The Consumer Financial Protection Bureau (CFPB) accused Discover Financial Service’s private student loan division of illegal debt collection practices. In New Jersey and elsewhere, the CFPB is the federal agency that helps stop harassing phone calls from creditors. The agency claimed that Discover “hounded” over 100,000 of its student loan borrowers by contacting them on their cell phones both early in the morning and late at night in violation of proscribed debt collection practices.
The company was also accused of overcharging those same customers. The CFPB also alleged that Discover did not adequately service its student loans. Most people recognize Discover as a credit card company that earns most of its revenue from that division. The company made an agreement with the CFPB to pay $18.5 million without admitting any fault.

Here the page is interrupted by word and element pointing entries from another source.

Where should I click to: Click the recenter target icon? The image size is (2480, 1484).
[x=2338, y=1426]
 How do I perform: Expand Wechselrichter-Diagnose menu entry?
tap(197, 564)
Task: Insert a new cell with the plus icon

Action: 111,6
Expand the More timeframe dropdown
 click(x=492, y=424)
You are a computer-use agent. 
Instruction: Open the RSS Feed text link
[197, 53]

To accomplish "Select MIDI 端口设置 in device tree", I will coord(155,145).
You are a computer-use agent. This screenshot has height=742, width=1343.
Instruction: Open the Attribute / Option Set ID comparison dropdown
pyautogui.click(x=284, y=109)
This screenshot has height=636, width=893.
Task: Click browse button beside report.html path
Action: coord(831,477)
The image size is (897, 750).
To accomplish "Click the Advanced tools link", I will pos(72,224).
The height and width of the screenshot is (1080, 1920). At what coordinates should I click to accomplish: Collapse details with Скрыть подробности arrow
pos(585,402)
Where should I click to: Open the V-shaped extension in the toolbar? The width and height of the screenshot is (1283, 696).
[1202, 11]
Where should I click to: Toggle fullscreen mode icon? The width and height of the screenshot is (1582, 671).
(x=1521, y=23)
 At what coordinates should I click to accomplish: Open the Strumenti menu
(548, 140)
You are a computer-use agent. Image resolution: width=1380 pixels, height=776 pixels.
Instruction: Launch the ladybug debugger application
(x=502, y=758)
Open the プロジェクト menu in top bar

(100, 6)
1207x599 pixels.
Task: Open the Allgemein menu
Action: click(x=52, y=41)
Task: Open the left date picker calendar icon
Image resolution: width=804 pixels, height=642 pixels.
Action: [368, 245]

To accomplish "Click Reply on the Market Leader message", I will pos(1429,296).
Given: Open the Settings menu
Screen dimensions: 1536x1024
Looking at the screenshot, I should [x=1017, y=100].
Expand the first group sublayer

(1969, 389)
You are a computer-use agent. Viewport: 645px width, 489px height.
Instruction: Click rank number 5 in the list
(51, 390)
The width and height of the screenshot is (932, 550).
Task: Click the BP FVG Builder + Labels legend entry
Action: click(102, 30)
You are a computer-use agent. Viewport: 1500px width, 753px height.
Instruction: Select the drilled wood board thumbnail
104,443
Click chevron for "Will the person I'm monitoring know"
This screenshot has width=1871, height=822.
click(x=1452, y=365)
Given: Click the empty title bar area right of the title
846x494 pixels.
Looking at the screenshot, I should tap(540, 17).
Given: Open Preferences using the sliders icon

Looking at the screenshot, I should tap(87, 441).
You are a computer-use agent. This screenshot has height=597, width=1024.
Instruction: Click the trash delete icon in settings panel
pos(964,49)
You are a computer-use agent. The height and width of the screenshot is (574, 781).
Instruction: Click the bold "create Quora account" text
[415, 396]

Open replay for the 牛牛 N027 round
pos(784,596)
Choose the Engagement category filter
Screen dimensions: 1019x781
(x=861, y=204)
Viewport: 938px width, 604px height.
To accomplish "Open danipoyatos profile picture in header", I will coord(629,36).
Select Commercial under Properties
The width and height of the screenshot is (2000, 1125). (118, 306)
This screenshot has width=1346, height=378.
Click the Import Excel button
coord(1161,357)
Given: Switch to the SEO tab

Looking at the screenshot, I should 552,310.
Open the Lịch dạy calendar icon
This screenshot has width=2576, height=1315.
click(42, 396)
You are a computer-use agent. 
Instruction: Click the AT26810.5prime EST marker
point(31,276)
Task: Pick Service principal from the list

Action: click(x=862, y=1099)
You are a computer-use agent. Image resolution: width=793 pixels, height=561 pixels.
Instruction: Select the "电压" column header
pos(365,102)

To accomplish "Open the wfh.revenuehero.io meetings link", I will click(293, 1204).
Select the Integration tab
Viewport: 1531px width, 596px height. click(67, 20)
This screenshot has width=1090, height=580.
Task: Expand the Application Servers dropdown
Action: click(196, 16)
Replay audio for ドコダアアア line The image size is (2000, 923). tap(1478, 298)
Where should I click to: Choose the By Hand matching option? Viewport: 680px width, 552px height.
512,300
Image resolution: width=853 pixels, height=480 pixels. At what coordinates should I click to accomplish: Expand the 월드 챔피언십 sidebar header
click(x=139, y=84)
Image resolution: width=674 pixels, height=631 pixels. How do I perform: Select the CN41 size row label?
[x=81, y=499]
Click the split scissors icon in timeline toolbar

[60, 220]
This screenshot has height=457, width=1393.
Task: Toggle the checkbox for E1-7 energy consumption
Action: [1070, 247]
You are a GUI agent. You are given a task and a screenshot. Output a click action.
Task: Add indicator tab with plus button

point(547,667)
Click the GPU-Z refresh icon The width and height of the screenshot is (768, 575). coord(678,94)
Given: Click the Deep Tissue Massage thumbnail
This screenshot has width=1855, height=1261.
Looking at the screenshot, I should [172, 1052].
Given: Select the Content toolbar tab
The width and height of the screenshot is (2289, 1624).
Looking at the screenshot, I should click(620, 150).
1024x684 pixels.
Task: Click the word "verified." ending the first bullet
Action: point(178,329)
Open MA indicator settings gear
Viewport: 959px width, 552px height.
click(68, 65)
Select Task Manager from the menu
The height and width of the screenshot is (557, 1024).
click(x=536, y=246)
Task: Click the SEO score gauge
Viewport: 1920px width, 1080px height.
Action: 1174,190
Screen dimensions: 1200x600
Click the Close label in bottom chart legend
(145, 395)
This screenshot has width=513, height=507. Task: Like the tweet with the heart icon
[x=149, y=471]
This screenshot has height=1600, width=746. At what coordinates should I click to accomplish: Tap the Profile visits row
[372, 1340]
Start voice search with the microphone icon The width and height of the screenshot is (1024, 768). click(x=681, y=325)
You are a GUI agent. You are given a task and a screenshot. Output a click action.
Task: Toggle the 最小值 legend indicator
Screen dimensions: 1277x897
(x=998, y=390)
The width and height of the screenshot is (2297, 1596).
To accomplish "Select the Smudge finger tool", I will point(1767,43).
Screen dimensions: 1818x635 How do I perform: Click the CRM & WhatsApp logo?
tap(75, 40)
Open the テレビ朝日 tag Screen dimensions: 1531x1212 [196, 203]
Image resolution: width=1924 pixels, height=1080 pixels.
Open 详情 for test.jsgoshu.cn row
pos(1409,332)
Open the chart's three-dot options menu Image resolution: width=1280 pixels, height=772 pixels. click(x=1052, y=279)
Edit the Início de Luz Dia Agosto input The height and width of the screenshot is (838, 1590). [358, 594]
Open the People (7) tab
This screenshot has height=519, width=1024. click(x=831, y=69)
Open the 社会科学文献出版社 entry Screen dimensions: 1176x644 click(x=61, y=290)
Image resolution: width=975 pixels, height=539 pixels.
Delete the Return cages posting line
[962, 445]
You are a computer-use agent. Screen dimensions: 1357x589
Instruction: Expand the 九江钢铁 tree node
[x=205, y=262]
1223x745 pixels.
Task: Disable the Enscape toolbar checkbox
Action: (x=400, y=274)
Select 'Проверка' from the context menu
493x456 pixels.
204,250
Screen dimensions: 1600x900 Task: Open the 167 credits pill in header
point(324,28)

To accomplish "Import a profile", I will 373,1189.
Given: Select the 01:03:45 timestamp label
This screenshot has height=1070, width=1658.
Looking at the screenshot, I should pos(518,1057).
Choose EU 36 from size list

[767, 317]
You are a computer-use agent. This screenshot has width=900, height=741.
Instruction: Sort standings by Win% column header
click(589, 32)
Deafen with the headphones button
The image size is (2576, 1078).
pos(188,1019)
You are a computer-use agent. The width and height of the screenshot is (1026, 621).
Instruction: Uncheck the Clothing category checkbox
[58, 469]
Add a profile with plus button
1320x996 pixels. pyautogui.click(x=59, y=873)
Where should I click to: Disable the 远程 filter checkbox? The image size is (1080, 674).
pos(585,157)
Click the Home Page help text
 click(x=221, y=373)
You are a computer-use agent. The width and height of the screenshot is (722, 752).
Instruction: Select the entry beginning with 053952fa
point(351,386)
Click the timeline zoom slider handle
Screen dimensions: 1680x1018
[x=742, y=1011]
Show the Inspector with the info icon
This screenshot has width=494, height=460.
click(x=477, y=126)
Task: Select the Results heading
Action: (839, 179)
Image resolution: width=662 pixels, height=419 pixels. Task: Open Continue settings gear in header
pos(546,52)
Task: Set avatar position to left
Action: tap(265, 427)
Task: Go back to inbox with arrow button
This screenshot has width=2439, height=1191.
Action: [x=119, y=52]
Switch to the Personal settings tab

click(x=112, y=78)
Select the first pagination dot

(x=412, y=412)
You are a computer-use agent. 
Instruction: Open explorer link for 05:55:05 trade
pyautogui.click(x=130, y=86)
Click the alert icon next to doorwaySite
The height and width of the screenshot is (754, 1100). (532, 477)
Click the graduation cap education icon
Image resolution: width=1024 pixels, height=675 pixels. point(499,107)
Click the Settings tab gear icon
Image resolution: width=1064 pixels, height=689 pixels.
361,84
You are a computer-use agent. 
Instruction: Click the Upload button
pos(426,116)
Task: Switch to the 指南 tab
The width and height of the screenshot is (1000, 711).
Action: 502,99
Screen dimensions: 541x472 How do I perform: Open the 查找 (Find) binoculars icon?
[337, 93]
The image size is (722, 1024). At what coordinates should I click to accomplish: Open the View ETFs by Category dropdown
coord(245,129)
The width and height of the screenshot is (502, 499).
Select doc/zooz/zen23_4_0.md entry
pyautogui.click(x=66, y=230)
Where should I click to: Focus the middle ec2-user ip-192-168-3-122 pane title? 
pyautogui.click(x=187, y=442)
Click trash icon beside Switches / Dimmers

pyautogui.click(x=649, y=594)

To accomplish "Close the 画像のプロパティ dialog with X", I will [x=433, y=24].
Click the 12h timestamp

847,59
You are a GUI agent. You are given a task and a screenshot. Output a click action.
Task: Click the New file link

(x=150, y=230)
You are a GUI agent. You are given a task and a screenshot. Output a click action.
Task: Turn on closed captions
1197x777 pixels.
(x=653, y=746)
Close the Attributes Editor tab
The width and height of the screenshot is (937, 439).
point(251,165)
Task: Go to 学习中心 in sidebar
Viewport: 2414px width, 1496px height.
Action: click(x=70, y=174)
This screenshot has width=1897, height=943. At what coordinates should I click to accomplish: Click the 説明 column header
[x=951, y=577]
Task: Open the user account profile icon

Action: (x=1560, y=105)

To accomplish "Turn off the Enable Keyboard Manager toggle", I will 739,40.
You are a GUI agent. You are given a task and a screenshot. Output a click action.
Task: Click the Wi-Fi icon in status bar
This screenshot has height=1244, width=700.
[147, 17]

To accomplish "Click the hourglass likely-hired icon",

It is estimated that one out of every five people with student loans is in default. This makes student loans second only to mortgage loans as the largest source of debt for American households. Private student loan lenders often do not offer the same repayment options as those whose loans are owned or insured by the federal government, so they are more likely to send their loans to collection. This is one reason why the federal government is taking an interest in how student loan companies interact with their borrowers.
Many New Jersey consumers would like to stop harassing phone calls from creditors, including private student loan companies. Even though student loans generally cannot be discharged in a bankruptcy, other debts can be. This could give borrowers the financial ability to stay current on their student loans.